Archive:Pushing and Pulling
- Published: 31 May 2000
- Host: Videogames.com
- Author: Paul O’Connor
The Designer Diary
Part Eight: Pushing and Pulling
By Paul O’Connor, Senior Game Designer
Part of Oddworld’s evolving design lexicon is the terms ‘push’ and ‘pull.’ I picked up the concept from Marc Miller’s role-playing game Traveller and have found it applies wonderfully to video game design.
Simply put, a ‘pull’ is anything the player wants, while a ‘push’ is anything the player wishes to avoid. By balancing the pushes and pulls, you as the designer dictate the player’s motivation in any given part of the layout. A layout can have one, or the other, or both, but if it doesn’t have either a push or a pull, you’re in trouble.
The pulls in Oddworld: Munch’s Oddysee are similar to our past games. Most obviously, enslaved Mudokons are a pull. Most players want to rescue them, both to complete the game with good Quarma and to use the Mudokons to help them solve other game puzzles. We’ll also have little lab animals—called Fuzzles—that Munch will wish to save. Longer-term pulls include the joy of graduating to a new play environment or watching the story unfold through our movies. Short-term pulls include gaining power-ups from vending machines or capturing some experimental vehicle and using it against the bad guys.
The pushes of Oddworld games have traditionally been soft, and Munch’s Oddysee will be no exception. We like to promote thoughtful play by permitting the players to fully appraise a situation before throwing themselves into the fire. We are careful to avoid ‘cheap hits’ that tag players moments after they come onscreen, and unless they’re in a special situation (like a level ender, or some sequence where an obvious countdown timer is working against the player), we always try to provide some safe spot from which they can observe what is to come and plan what they are going to do.

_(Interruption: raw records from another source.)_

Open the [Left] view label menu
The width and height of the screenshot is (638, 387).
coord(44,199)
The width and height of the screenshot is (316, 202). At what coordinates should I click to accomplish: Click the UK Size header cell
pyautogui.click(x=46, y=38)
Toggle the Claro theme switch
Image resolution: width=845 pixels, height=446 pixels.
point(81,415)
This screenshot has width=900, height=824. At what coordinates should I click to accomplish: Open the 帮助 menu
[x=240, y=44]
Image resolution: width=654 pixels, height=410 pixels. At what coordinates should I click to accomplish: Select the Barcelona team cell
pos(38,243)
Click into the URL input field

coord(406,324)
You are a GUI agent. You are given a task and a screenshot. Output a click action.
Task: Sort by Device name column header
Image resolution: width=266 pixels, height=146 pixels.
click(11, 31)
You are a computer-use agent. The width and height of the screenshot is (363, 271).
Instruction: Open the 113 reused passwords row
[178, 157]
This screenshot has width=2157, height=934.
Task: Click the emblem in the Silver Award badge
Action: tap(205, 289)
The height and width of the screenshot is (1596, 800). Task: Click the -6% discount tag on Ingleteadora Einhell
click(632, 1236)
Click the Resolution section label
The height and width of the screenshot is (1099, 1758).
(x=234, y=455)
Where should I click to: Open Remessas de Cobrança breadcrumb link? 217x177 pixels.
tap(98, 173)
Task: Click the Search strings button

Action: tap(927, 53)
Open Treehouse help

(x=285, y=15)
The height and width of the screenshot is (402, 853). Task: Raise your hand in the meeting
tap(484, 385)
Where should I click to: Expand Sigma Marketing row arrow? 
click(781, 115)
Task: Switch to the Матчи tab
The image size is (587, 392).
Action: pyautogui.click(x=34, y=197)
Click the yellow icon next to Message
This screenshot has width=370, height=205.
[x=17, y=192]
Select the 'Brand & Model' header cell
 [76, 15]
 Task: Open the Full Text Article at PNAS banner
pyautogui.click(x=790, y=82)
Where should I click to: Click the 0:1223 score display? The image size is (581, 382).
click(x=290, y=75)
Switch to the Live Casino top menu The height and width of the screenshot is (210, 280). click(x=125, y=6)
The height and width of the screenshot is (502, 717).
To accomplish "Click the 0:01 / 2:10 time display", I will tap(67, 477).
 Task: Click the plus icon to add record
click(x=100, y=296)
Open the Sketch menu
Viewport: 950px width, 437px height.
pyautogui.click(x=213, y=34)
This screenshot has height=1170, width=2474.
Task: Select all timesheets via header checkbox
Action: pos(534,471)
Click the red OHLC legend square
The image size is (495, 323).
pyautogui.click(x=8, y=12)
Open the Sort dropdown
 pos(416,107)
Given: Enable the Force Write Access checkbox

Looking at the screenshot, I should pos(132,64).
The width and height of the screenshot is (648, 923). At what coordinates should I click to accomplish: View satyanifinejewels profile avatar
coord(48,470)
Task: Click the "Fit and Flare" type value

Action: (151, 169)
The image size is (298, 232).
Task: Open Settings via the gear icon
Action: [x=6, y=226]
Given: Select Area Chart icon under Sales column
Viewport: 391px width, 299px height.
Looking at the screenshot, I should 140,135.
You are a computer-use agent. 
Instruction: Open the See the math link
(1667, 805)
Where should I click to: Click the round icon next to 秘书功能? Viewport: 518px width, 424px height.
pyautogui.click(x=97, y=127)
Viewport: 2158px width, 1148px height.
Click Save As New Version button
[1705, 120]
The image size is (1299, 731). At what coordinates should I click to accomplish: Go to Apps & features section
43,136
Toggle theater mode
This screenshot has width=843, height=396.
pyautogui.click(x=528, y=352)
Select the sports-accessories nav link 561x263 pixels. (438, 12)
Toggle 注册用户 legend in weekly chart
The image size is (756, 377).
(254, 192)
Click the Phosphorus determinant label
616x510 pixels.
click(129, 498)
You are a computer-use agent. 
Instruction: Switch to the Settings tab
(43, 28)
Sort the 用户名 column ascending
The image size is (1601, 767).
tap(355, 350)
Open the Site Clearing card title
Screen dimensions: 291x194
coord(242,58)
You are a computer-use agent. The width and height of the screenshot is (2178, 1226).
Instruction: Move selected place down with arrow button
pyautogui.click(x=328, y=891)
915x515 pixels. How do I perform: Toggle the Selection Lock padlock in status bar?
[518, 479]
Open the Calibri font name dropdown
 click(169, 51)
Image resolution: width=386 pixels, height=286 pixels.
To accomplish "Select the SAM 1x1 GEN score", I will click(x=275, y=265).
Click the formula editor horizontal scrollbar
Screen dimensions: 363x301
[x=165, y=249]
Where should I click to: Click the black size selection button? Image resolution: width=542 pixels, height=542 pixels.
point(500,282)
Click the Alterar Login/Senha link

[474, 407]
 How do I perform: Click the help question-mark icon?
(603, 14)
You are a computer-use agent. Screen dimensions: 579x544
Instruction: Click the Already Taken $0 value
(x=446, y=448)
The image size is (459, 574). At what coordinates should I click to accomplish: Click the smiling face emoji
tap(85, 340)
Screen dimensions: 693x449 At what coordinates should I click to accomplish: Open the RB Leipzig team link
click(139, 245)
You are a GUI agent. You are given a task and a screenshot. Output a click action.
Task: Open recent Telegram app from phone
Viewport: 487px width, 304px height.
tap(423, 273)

After you form your plan, the rules change. Then we give you a push—sometimes a very hard push. For instance, you might be able to view the patrol paths of several Sligs from some safe perch, but once you jump down into the room and try to rescue your buddies or sneak to the switch, those Sligs are going to be on you. The Sligs are now a push. If you didn’t correctly appraise their behavior before committing yourself to action, you’re going to wind up as a Mudokon Pop. Fortunately, with infinite lives you can always start over, hopefully a bit wiser for having failed, or at least better motivated to find that little flaw in the enemy’s security that you can exploit to beat the puzzle.
Now that you know this bit of insider game wisdom, I’ll tell you a secret: You can ignore our pulls and most of our pushes. That’s because, in Oddworld games, while we provide plenty of stuff for you to do, we also try to create environments where you can set your own goal—-and I’ll tell you more about that aspect of design in my next column.